It has vasodilation and cardiac excitement, and has a direct relaxation effect on vascular smooth muscle. It is clinically used for diagnostic tests of vasospasm diseases such as acromegaly arteriospasm (Raynaud's disease), cyanosis of hands and feet, toxic shock of infection and pheochromocytoma. It is also used for hepatitis B, which has a dilating effect on liver blood vessels and improves blood circulation. Usage: The treatment of vasospasm is intramuscular or intravenous injection. For anti-shock, use the drip method. Diagnosis of pheochromocytoma, intravenous injection of 5mg, blood pressure measurement every 30 seconds after injection, can be continuously measured for 10 minutes, if the blood pressure decreased by 4.67 / 3.33kPa (35 / 25mmHg) more than 2 to 4 minutes, a positive result . Adverse reactions were orthostatic hypotension, nasal congestion, itching, nausea, and vomiting.
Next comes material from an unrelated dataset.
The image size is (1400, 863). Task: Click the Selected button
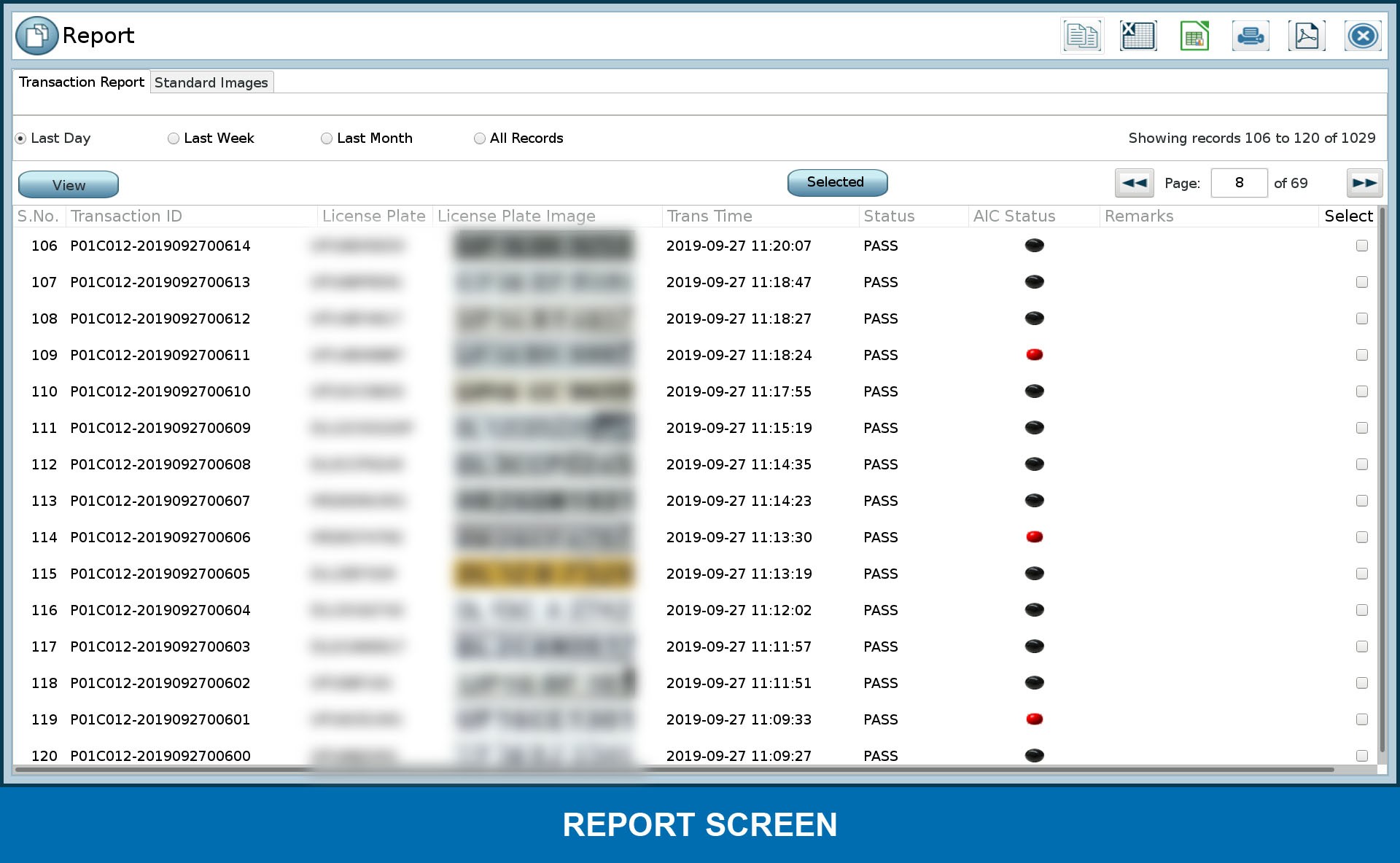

Hypotension, arteriosclerosis, organic damage to the heart, and impaired renal function are contraindicated.

Peripheral vasodilator

It can dilate peripheral blood vessels, lower blood pressure, slow heart rate, and has a central sedative effect. For arterial endometritis, acral arterial spasm, vasospasm migraine and so on. Usage: intramuscular or subcutaneous injection, or sublingual administration. Adverse reactions are orthostatic hypotension, which is contraindicated in patients with hypotension, arteriosclerosis, cardiac organic damage, renal dysfunction, and the elderly. ^[2]

Prazosin

It is a selective post-synaptic 1-receptor blocker that dilates arteries and veins, reduces peripheral vascular resistance and blood pressure, and can reduce pre- and post-loads and improve cardiac function. It can be used to treat congestive heart failure and post-myocardial infarction Exhaustion. It does not affect 2-receptors, does not cause significant reflex tachycardia, and does not increase renin secretion. The route of administration is oral, and the adverse reaction is that the first dose can cause the "first dose phenomenon". After taking the medicine for 30 to 90 minutes, there will be a significant decrease in blood pressure in the standing position, fainting, weakness, and palpitations. The first dose should be taken just before bedtime and started with a small dose. Adverse reactions were mild, including headache, fatigue, nausea, edema, difficulty urinating, stuffy nose, constipation, and allergic rash.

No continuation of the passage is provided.